MUMBAI: Essel Group-owned multi-system operator (MSO) Siti Networks’ consolidated net loss for the fiscal fourth quarter has widened to Rs 64.92 crore compared to Rs 1.47 crore a year ago. In the preceding quarter ended 31 December, net loss stood at Rs 33.16 crore.
The company’s EBITDA fell 29.3% year-on-year (YoY) to Rs 58 crore.
Consolidated revenue from operations fell 4% YoY to Rs 325.52 crore.
Carriage sharing, pay channel and related costs increased marginally to Rs 160.89 crore in the quarter ended 31 March 2017 from Rs 160.27 crore.
The company added 8 lakh cable TV customers during the quarter to take its digital cable TV subscriber base to 10 million. The MSO also added 40,000 HD customers during the quarter to take its HD subscriber base to 160,000.
Broadband subscribers increased to 228,000 during the quarter from 213,000, while homes passed jumped to 16.1 lakh from 15.7 lakh.
The company’s net loss for the full fiscal widened to Rs 179.23 crore from Rs 41.29 crore a year ago.
EBITDA declined 18% to Rs 202.8 crore in FY17.
Consolidated revenue stood at Rs 1204 crore in FY17, up 18% YoY.
Carriage sharing, pay channel and related costs rose to Rs 597.13 crore as against Rs 568.64 crore in FY16.
Subscription revenues recorded 39% growth at Rs 569 crore.
Carriage revenue also grew by 17% to Rs 300 crore in FY17.
The company’s cable universe during the fiscal increased to 13.2 million from 12.2 million.
Broadband revenues doubled to Rs 97 crore in FY17 from Rs 48.6 crore.
During the quarter under review, Siti launched new broadband plans that offer up to 40 GB data every day @ 50 Mbps.
Due to litigation, there has been a delay in the implementation of Phase III digitisation, which resulted in lower than planned seeding of set-top boxes (STBs) and monetisation.
Despite the delays, company added more than 2.1 million digital customers, taking the digital video base to 10 million.
Starting the new fiscal year on a strong note, Siti has already seeded more than one million boxes in April and May 2017, expanding footprints across existing markets and contiguous territories.
Welcoming the new tariff order, the MSO noted that once the legal hurdles are cleared, the implementation of the tariff order is expected to synchronise the value chain to the requirements of the end consumer and provide tangible freedom of choices. This will also lead to rationalisation of costs and spur growth in the sector.

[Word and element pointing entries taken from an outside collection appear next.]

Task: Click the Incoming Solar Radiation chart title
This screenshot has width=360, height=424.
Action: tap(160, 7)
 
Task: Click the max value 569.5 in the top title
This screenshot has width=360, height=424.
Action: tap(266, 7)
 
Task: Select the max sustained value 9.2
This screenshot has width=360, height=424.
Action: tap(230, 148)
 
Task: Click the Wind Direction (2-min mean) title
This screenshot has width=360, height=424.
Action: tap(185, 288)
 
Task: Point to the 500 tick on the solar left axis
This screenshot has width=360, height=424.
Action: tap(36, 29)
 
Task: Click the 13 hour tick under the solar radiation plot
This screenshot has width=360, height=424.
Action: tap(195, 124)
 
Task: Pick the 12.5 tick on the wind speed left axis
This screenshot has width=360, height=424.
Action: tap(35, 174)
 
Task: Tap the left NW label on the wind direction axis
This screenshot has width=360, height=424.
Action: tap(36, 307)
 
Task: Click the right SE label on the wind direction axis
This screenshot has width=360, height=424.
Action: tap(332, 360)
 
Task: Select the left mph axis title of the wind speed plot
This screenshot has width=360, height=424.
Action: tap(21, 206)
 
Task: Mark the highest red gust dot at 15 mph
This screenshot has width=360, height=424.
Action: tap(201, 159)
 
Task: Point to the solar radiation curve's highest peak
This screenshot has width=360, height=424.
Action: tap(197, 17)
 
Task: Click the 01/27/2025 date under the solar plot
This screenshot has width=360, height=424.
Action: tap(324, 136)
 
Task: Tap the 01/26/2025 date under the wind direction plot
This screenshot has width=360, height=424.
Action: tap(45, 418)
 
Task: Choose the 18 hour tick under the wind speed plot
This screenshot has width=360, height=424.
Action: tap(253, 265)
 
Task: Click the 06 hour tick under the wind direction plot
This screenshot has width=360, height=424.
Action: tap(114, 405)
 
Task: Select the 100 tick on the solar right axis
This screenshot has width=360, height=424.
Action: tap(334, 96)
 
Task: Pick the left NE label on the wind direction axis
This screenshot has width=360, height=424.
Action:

To further increase on-ground monetisation during the year, Siti moved to prepaid billing. More than 2000+ LCOs in 97 locations have been brought under this ambit.
Siti-dittoTV OTT services grew strongly with the addition of 29,000 customers during the quarter, taking the total customer base to 60,000.
My Siti channels: Siti has bolstered its local channels content with tie-ups with Eros, Ultra, Cineprime, ADB Mobile and Entertainment, and now has a portfolio of 130+ local channels on a pan-India basis. This will ensure a rich and bespoke viewing experience for all customers. It is also looking to add 7–8 new local channels for its North India viewers under certain genres and languages.
Commenting on the results, Siti Networks executive director and CEO VD Wadhwa mentioned, “Our tenacious execution has ensured stellar growth in our video revenue, whereas broadband growth is falling short of our expectations. The management is highly committed to improving monetisation and operating profit across all phases during the current year. We are well positioned to reap the benefits of improved monetisation across phases as we simultaneously continue to expand our broadband reach. The implementation of GST is expected to simplify the collection process, bring in greater transparency, and provide a boost to the growth of the sector.”